Australia's central bank slashed its forecasts for economic growth and inflation, increasing Governor Glenn Stevens's scope to extend interest-rate cuts that have taken the benchmark rate to the lowest in more than four decades, Bloomberg reported.
Gross domestic product will rise 0.25 percent in the 12 months through June, according to the Reserve Bank of Australia, which in November predicted growth of 1.5 percent for the same period. Inflation will slow to 1.75 percent in the 12 months through June, the bank said today in Sydney.
Stevens has reduced the benchmark lending rate by 4 percentage points since early September to a 45-year low of 3.25 percent, which he says will "provide significant stimulus" to offset weaker export demand. Consumer spending will also be helped by the government's plan to spend A$42 billion ($27 billion) in handouts to families and for infrastructure.
"It's not all doom and gloom from the central bank," said Savanth Sebastian, an economist at Commonwealth Bank of Australia in Sydney. Policy makers "seem quietly confident the Australian economy will stave off a recession."
"We've probably got another 75 basis points in rate cuts over the next two months," Sebastian added.
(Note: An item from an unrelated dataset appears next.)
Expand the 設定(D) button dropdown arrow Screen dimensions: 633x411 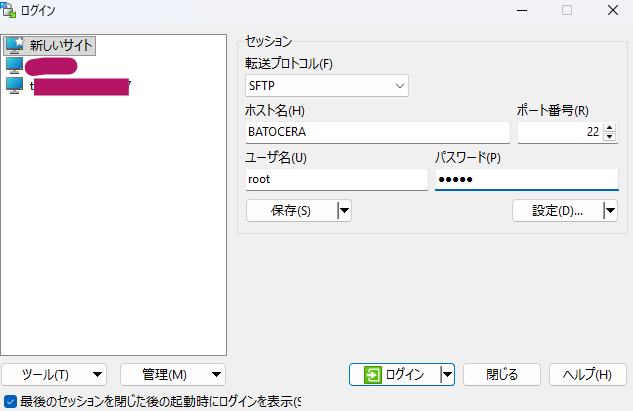610,210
While international conditions are likely to remain difficult for some time, "the combination of expansionary monetary and fiscal policies now in place will help to cushion the Australian economy from the contractionary forces coming from abroad," the bank said in its quarterly policy statement.
Weaker economic growth and a slump in gasoline and commodity prices will slow inflation, which the bank aims to keep between 2 percent and 3 percent.